Exercise input:
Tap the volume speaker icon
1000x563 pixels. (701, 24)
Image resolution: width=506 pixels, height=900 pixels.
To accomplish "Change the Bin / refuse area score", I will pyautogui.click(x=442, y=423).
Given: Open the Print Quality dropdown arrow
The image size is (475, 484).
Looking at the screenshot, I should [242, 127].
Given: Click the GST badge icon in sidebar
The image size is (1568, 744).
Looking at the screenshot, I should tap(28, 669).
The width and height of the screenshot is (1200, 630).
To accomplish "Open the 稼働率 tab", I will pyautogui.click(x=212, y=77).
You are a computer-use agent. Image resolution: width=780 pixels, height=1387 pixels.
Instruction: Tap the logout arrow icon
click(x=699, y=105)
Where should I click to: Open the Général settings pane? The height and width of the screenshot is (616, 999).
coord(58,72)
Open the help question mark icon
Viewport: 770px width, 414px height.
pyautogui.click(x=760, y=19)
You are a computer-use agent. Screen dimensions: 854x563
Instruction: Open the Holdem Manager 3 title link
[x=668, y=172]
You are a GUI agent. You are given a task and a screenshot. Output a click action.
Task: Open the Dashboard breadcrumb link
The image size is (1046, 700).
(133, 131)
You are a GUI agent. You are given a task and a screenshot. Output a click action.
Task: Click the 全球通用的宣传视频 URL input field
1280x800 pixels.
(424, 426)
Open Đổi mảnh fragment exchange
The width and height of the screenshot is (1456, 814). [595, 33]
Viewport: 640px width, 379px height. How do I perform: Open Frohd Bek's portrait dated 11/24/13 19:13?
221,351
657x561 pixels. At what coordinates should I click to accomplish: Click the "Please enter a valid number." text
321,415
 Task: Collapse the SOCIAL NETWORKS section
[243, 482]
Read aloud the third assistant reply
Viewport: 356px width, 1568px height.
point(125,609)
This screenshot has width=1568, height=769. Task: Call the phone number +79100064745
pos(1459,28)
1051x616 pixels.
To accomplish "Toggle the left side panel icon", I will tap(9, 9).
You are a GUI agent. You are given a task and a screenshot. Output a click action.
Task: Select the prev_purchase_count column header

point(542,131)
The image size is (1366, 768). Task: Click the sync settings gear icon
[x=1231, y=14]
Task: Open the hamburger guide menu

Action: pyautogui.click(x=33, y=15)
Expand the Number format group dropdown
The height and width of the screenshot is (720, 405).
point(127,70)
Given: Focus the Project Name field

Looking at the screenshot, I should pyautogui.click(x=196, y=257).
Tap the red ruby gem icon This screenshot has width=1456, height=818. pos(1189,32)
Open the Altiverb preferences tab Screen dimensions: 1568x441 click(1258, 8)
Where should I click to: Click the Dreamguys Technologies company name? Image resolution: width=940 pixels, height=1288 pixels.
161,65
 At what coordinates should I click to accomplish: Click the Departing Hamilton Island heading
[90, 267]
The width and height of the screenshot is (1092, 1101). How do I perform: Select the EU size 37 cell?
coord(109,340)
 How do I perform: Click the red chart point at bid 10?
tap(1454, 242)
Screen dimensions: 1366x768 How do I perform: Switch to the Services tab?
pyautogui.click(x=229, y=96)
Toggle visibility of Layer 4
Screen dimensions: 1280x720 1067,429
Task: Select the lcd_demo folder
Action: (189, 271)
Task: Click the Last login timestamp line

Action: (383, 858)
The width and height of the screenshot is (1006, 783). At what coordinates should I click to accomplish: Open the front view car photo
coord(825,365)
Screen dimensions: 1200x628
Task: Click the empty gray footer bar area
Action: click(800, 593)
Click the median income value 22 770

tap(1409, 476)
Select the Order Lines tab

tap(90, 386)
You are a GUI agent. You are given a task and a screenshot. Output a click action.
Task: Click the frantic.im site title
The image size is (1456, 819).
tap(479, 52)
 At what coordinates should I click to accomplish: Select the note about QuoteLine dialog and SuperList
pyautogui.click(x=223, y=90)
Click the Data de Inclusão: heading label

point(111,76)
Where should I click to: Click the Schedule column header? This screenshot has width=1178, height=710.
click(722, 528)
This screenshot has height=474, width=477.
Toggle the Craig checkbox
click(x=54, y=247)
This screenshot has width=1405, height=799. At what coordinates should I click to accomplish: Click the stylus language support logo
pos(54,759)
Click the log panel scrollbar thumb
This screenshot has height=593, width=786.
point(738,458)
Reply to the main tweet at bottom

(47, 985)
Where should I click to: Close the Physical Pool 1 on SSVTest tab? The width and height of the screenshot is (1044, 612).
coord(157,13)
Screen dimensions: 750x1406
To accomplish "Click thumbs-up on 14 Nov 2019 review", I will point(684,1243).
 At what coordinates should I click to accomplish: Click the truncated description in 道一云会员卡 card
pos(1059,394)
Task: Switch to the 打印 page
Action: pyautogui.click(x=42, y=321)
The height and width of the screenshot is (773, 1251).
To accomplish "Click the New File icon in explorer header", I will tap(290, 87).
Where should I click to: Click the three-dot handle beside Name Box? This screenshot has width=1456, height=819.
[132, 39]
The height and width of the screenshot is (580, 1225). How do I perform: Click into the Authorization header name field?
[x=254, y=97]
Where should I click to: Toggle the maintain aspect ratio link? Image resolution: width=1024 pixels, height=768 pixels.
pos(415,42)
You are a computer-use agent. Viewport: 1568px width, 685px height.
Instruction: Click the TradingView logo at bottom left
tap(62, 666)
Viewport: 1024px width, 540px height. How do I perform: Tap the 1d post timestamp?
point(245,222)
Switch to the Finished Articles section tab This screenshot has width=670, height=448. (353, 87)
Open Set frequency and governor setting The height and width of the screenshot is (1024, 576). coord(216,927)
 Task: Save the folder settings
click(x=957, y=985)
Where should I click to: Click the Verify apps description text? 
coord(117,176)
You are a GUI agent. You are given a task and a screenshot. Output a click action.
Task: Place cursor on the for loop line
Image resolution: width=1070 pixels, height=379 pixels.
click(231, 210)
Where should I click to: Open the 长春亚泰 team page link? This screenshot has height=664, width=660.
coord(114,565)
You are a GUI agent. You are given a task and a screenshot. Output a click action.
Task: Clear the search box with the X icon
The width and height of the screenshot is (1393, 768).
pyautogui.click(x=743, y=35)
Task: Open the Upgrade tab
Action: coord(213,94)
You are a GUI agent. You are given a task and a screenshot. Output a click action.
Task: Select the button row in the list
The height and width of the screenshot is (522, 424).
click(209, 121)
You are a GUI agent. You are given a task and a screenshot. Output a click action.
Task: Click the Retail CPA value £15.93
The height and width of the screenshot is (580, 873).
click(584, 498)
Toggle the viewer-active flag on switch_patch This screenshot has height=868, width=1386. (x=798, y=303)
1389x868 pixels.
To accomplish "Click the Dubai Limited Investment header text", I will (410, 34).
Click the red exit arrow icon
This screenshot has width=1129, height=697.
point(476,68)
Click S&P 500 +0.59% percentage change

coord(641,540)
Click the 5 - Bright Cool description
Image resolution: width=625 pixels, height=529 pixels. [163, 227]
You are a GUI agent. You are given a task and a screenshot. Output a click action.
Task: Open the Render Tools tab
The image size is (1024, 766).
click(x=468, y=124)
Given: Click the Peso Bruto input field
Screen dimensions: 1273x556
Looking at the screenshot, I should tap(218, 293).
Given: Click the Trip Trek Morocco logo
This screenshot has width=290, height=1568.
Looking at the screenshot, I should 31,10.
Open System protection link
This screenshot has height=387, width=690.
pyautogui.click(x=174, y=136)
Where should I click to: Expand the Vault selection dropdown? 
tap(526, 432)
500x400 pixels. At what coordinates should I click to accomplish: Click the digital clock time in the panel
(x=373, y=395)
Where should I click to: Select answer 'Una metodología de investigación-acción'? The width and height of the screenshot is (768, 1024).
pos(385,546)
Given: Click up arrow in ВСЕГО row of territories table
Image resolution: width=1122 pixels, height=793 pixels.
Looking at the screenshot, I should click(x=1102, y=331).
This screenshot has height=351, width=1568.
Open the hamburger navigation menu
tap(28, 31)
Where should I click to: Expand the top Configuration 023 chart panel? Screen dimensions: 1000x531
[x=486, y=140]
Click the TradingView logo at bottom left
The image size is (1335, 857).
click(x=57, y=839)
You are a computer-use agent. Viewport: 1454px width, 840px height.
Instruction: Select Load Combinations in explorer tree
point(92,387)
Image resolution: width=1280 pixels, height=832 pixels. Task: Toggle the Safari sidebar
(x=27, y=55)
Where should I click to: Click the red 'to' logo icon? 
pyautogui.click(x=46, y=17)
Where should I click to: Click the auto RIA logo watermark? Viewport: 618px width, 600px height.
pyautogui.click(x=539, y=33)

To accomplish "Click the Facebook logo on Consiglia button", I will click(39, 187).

To do:
Scan the material above and determine how many lines include the word "computer"; report only the number.

Written reply:
4